#### [GOAL]
Starting at the beginning of the items below and going on through the line with "pos(329,45)", rewrite those lines as a numbered list, leaving out any blank lines.
** Start of GIVEN RECORDS **
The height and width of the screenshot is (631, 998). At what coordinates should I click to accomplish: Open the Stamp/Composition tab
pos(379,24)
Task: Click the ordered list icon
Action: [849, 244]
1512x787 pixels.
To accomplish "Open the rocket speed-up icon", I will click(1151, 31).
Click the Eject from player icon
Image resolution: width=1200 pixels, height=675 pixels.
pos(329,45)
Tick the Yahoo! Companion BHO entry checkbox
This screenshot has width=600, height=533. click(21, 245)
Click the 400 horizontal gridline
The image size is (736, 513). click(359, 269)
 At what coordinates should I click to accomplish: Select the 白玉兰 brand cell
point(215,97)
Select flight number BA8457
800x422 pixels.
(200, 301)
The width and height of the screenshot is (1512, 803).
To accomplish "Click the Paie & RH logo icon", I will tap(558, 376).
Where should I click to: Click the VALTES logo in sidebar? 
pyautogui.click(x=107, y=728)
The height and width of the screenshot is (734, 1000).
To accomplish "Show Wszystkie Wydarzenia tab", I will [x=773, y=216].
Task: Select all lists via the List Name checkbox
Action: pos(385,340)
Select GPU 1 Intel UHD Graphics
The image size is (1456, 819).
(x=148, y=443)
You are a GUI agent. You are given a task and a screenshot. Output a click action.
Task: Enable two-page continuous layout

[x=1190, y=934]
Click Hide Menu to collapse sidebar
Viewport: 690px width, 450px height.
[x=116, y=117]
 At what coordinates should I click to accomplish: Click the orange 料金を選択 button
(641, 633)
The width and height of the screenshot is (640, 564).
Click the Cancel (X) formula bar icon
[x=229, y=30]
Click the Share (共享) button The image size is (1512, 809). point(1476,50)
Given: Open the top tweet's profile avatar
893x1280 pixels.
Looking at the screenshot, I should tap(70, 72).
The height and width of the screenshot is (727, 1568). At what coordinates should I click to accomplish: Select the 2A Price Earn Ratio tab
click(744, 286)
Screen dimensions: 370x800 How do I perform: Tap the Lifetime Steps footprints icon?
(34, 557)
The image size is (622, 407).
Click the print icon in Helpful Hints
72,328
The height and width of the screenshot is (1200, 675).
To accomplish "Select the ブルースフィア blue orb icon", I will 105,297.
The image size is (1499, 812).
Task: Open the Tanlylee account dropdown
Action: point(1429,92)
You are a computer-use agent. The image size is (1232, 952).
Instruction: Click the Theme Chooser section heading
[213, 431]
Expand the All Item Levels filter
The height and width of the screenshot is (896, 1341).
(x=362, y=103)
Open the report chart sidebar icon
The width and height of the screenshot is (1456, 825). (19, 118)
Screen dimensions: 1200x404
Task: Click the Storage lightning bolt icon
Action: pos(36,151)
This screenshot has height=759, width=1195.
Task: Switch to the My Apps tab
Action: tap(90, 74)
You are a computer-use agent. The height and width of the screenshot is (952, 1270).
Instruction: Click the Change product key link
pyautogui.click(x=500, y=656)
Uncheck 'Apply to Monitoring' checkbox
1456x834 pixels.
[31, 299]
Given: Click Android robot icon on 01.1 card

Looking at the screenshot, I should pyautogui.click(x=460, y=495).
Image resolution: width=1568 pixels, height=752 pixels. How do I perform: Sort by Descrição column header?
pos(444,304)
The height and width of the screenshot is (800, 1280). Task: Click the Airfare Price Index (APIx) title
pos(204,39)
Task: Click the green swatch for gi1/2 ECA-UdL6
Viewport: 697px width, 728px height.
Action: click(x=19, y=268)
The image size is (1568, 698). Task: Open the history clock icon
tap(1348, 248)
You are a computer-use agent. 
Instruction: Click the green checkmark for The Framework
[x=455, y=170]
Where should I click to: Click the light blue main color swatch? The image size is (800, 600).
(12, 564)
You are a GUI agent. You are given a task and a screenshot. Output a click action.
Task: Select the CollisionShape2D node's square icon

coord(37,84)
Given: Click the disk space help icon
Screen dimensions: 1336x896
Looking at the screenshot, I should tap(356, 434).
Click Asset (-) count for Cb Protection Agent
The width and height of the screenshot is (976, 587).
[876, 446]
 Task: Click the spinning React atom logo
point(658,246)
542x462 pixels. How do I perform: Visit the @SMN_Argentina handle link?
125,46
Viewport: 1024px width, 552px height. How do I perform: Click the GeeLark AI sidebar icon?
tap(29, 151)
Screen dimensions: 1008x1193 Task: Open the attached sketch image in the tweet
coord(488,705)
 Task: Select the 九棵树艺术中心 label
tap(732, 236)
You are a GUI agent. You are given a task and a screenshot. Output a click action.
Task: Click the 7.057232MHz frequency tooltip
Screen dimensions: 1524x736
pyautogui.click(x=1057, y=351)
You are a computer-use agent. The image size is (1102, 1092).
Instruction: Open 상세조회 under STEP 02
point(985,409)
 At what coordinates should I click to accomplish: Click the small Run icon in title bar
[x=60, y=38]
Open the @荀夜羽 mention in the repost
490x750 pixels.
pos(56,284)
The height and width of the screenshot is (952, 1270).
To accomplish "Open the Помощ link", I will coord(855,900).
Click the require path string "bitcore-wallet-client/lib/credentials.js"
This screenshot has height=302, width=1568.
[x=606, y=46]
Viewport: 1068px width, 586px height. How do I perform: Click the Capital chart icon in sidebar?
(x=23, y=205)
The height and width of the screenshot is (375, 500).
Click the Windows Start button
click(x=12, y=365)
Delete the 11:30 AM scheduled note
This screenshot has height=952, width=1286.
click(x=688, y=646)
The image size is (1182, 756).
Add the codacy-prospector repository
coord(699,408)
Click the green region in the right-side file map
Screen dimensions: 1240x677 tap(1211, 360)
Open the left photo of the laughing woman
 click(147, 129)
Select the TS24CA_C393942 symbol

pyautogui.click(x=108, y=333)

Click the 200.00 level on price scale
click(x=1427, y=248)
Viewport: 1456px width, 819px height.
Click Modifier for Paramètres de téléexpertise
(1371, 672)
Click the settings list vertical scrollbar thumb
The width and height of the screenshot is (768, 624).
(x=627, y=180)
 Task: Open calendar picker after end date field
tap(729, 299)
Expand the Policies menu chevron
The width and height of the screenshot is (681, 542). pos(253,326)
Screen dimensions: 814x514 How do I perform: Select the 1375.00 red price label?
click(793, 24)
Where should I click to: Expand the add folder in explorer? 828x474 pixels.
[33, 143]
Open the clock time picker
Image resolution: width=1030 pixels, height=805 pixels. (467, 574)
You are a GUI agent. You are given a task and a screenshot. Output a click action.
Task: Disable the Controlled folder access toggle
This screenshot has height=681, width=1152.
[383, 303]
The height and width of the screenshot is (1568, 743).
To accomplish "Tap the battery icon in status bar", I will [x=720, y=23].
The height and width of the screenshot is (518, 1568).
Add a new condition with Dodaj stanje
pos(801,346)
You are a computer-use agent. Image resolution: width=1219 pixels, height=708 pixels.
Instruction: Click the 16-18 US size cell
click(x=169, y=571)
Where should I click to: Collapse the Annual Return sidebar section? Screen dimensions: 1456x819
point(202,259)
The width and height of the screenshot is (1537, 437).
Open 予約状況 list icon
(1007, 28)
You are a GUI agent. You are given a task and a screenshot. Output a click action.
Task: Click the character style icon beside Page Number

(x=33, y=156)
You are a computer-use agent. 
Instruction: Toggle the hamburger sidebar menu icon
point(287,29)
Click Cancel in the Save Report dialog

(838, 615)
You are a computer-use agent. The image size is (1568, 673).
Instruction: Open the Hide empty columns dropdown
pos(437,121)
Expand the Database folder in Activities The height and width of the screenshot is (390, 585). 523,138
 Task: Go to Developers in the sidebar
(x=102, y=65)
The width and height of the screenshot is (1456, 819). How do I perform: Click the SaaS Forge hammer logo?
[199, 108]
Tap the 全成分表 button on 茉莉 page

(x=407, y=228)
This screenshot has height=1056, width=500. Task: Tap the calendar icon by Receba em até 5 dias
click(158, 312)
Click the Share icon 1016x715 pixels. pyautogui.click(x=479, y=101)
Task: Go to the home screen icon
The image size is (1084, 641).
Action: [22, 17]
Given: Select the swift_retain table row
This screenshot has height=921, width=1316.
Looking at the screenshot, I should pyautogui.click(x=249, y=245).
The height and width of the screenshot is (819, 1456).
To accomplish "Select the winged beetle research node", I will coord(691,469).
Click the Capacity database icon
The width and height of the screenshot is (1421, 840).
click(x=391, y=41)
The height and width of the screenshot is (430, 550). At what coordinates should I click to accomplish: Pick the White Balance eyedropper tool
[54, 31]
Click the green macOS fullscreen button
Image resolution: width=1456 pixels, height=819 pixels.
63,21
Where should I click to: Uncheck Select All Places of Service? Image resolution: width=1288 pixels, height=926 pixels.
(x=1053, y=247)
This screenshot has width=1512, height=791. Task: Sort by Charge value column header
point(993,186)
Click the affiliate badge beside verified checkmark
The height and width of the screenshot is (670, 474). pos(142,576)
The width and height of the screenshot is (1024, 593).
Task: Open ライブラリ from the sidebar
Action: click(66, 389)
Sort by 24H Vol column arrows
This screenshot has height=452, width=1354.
** End of GIVEN RECORDS **
#### [TASK SOLUTION]
1. The height and width of the screenshot is (631, 998). At what coordinates should I click to accomplish: Open the Stamp/Composition tab
2. pos(379,24)
3. Task: Click the ordered list icon
4. Action: [849, 244]
5. 1512x787 pixels.
6. To accomplish "Open the rocket speed-up icon", I will click(1151, 31).
7. Click the Eject from player icon
8. Image resolution: width=1200 pixels, height=675 pixels.
9. pos(329,45)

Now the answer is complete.